According to another preferred embodiment of the invention, a symmetric window function is used. This window-function has a total width that corresponds to the number of spectral coefficients included in the enhancement spectrum C (e.g. the second number nC) and it is centred over a relevant frame of the primary coded signal P1. The window-function has a maximal magnitude (typically 1) for the first number n1 of sample values, i.e. the number of sample values in the relevant frame of the primary coded signal P1, and a gradually declining magnitude for sample values outside this range, i.e. for sample values from neighbouring frames to the relevant frame.
The enhanced reconstructed primary coded signal {circumflex over (P)}E having a spectrum, which includes the second nC of spectral coefficients, can thus be produced on basis of the extended frame of the reconstructed primary coded signal {circumflex over (P)}1 and the reconstructed enhancement spectrum Ĉ. The second number nC is preferably a power of the integer two, because this enables efficient further processing of the resulting enhanced reconstructed primary coded signal {circumflex over (P)}E, for instance by means of fast Fourier transform (FFT).
A theoretical alternative to avoid extending the reconstructed primary coded signal frames before applying the reconstructed enhancement spectrum Ĉ and to then also avoid reducing the frame size of the enhanced reconstructed primary coded signal {circumflex over (P)}E prior to synthesis filtering would be to resample the reconstructed enhancement spectrum Ĉ at the first number n1 of sample points such that an enhanced reconstructed primary coded signal {circumflex over (P)}E could be created with only the first number n1 spectral coefficients. This would, however, deteriorate the perceptual quality gained by the longer block length of the enhancement spectrum Ĉ frame in an undesirable manner.
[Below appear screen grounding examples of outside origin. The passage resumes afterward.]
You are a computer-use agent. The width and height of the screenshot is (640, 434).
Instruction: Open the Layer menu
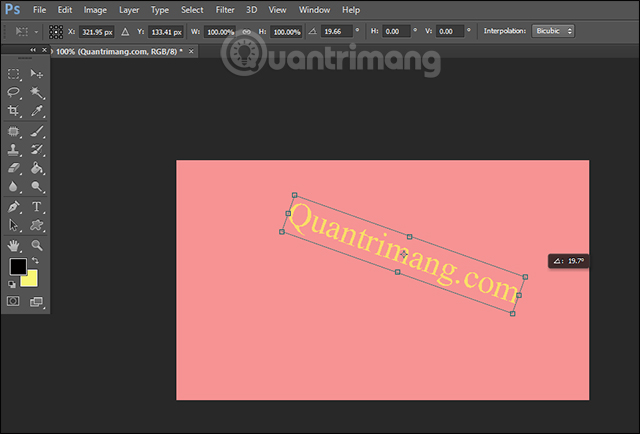pyautogui.click(x=129, y=9)
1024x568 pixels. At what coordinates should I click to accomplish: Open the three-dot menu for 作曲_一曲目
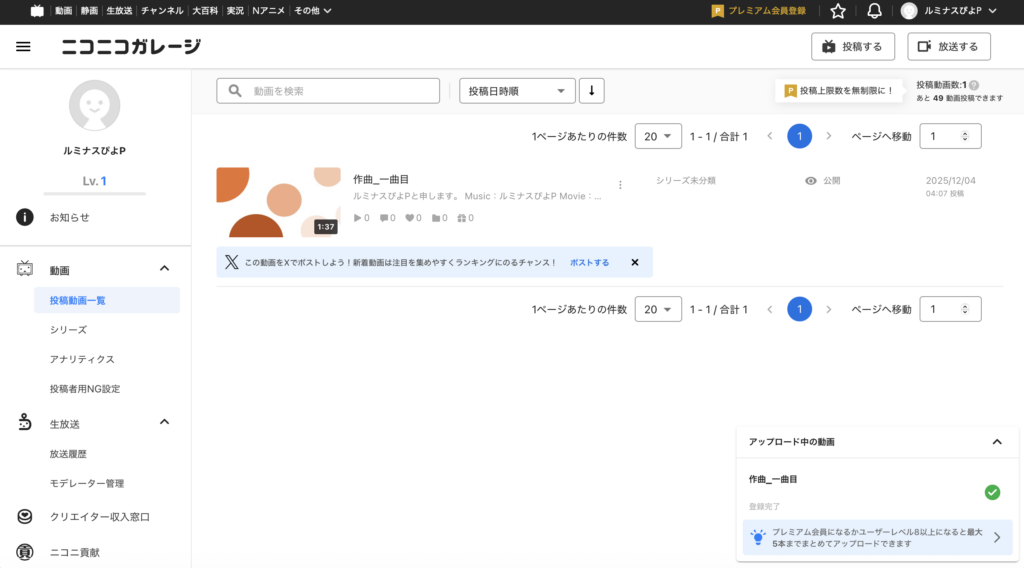[620, 185]

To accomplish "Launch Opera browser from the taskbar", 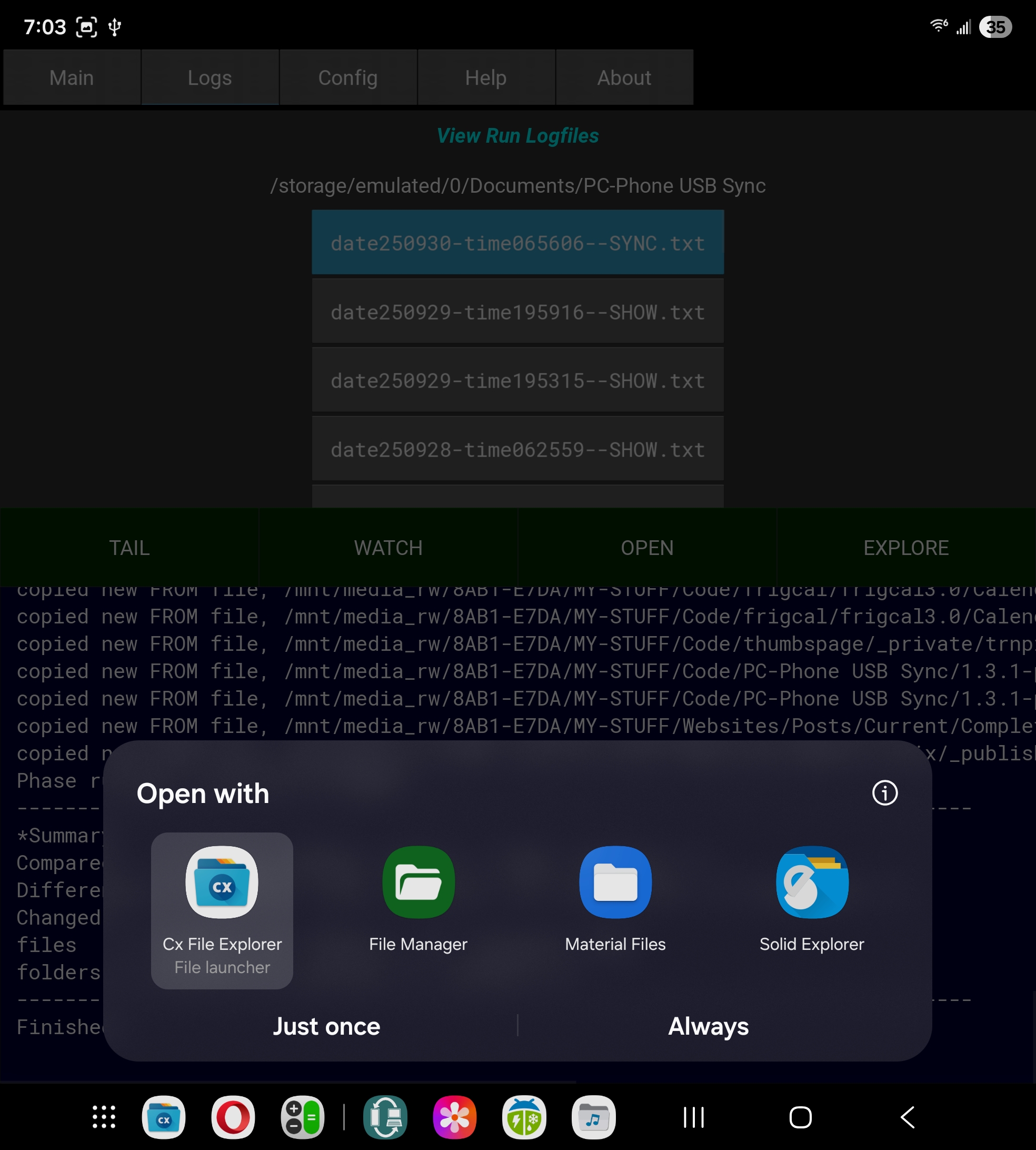I will pyautogui.click(x=233, y=1117).
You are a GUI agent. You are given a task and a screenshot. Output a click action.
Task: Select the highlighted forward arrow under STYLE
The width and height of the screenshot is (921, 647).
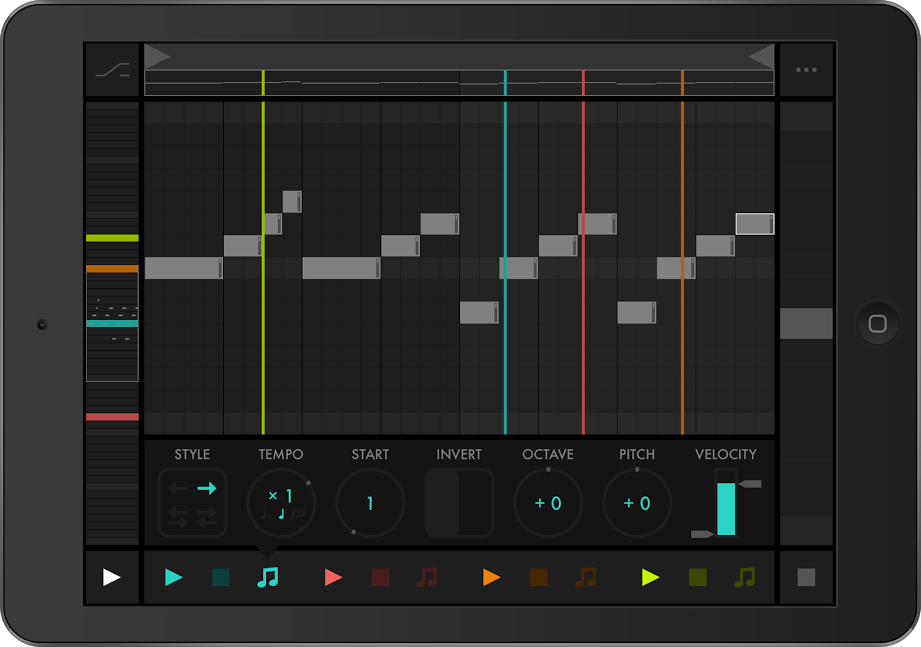point(207,488)

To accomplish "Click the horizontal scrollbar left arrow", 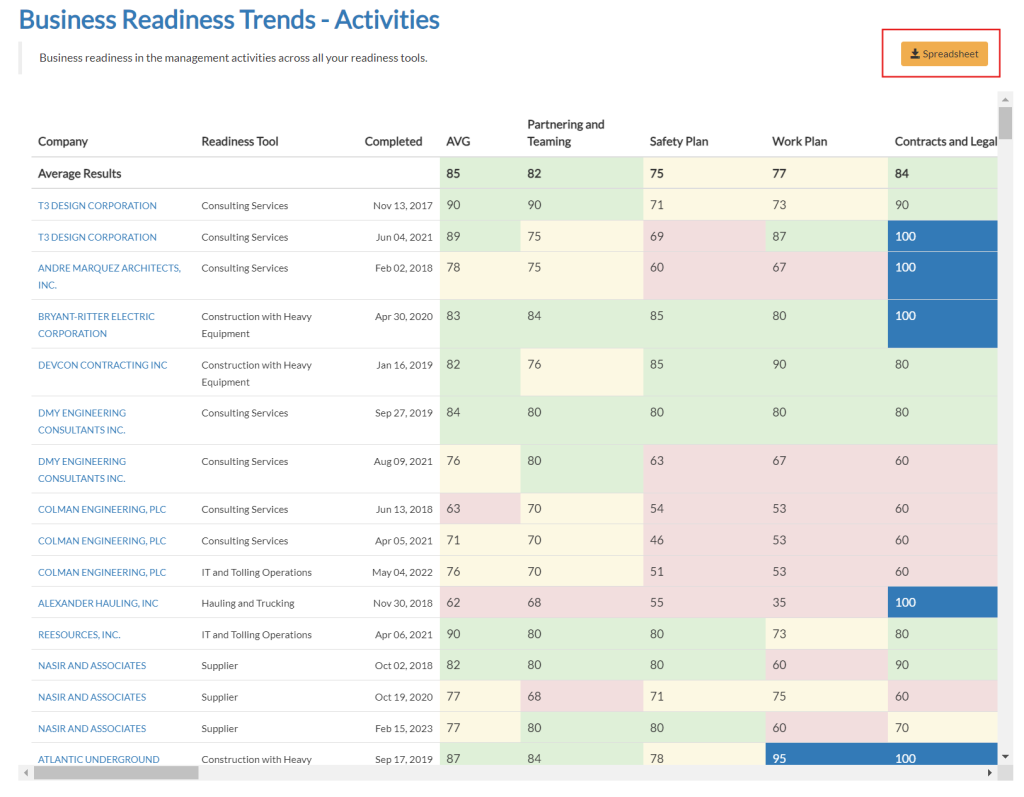I will (x=25, y=773).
All the decoding measures proposed above could, of course, be implemented by means of a computer program directly loadable into the internal memory of a computer, which includes appropriate software for controlling the necessary steps when the program is run on a computer. The computer program can likewise be recorded onto arbitrary kind of computer readable medium.
FIG. 3 shows a block diagram over a transmitter according to a first embodiment the invention. The transmitter is a so-called LPAS-encoder (LPAS=Linear Predictive Analysis-by-Synthesis), in which the primary coder 101 includes an inverse synthesis filter 301. This filter 301 receives an acoustic source signal x and generates in response thereto a target signal T. The primary coder 101 further includes one or more units (not shown), e.g. to perform LPC-analysis, and an excitation generator 311. The excitation generator 311 receives the acoustic source signal x and produces, in response thereto, a primary coded signal P1 and encoded information S. The encoded information S is transmitted to a receiver for reconstruction of the primary coded signal P1.
An enhancement unit 308 generates an enhanced primary coded signal PE (representing an enhanced excitation signal), which is intended to simulate an enhanced reconstructed primary coded signal {circumflex over (P)}E generated in a receiver, and feeds back this signal to the excitation generator 311. The excitation generator 311 can thus modify its internal states such that it creates encoded information S respective a primary coded signal P1 that better describes the acoustic source signal x.
The transmitter further includes an enhancement estimation unit 102, which receives the target signal T and the primary coded signal P1 and produces in response to these signals an enhancement spectrum C according to the method described with reference to the FIGS. 1 and 9 above.
According to a preferred embodiment of the invention, the enhanced primary coded signal PE is fed to the enhancement estimation unit 102 as an alternative to the primary coded signal P1. This is indicated by means of a dotted line in FIG. 3. Sample values from a previous enhanced primary coded signal frame PE thus contributes to the generation of a current enhancement spectrum C.
An enhancement coder 103 receives the enhancement spectrum C and produces in response thereto a coded enhancement spectrum Cq that constitutes an encoded representation of the enhancement spectrum C. The coded enhancement spectrum Cq represents a format of the enhancement spectrum C, which is suitable for transmitting the signal over a transmission medium.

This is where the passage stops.